> **WHAT TO WORK ON**
Can you reproduce the listing below word for word, every line included?

Data for locating words and elements
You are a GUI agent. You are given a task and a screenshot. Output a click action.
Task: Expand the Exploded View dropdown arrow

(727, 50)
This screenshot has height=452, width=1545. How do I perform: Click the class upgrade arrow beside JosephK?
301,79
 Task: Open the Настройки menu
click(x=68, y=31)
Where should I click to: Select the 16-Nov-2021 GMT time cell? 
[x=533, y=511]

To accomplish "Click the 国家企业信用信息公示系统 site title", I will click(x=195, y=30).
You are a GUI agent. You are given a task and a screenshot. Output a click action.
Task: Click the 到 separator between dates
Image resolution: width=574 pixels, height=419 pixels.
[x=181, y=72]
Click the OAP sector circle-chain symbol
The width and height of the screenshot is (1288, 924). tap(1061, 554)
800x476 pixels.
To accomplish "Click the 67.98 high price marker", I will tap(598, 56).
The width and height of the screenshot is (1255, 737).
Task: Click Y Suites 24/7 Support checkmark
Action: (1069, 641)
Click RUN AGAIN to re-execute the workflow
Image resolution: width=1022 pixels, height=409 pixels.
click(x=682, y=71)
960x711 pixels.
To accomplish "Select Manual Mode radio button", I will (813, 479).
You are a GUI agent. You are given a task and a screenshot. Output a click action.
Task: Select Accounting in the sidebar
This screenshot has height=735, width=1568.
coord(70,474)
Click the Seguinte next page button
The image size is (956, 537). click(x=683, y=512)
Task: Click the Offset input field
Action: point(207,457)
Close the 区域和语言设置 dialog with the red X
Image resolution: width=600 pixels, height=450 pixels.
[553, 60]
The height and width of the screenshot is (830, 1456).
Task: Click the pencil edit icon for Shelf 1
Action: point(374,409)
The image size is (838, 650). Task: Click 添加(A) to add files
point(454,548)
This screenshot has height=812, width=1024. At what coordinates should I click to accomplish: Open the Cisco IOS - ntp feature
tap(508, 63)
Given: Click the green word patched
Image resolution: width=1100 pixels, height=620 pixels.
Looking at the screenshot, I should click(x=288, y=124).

> **FINISHED ANSWER**
You are a GUI agent. You are given a task and a screenshot. Output a click action.
Task: Expand the Exploded View dropdown arrow

(727, 50)
This screenshot has height=452, width=1545. How do I perform: Click the class upgrade arrow beside JosephK?
301,79
 Task: Open the Настройки menu
click(x=68, y=31)
Where should I click to: Select the 16-Nov-2021 GMT time cell? 
[x=533, y=511]

To accomplish "Click the 国家企业信用信息公示系统 site title", I will click(x=195, y=30).
You are a GUI agent. You are given a task and a screenshot. Output a click action.
Task: Click the 到 separator between dates
Image resolution: width=574 pixels, height=419 pixels.
[x=181, y=72]
Click the OAP sector circle-chain symbol
The width and height of the screenshot is (1288, 924). tap(1061, 554)
800x476 pixels.
To accomplish "Click the 67.98 high price marker", I will tap(598, 56).
The width and height of the screenshot is (1255, 737).
Task: Click Y Suites 24/7 Support checkmark
Action: (1069, 641)
Click RUN AGAIN to re-execute the workflow
Image resolution: width=1022 pixels, height=409 pixels.
click(x=682, y=71)
960x711 pixels.
To accomplish "Select Manual Mode radio button", I will (813, 479).
You are a GUI agent. You are given a task and a screenshot. Output a click action.
Task: Select Accounting in the sidebar
This screenshot has height=735, width=1568.
coord(70,474)
Click the Seguinte next page button
The image size is (956, 537). click(x=683, y=512)
Task: Click the Offset input field
Action: point(207,457)
Close the 区域和语言设置 dialog with the red X
Image resolution: width=600 pixels, height=450 pixels.
[553, 60]
The height and width of the screenshot is (830, 1456).
Task: Click the pencil edit icon for Shelf 1
Action: point(374,409)
The image size is (838, 650). Task: Click 添加(A) to add files
point(454,548)
This screenshot has height=812, width=1024. At what coordinates should I click to accomplish: Open the Cisco IOS - ntp feature
tap(508, 63)
Given: Click the green word patched
Image resolution: width=1100 pixels, height=620 pixels.
Looking at the screenshot, I should click(x=288, y=124).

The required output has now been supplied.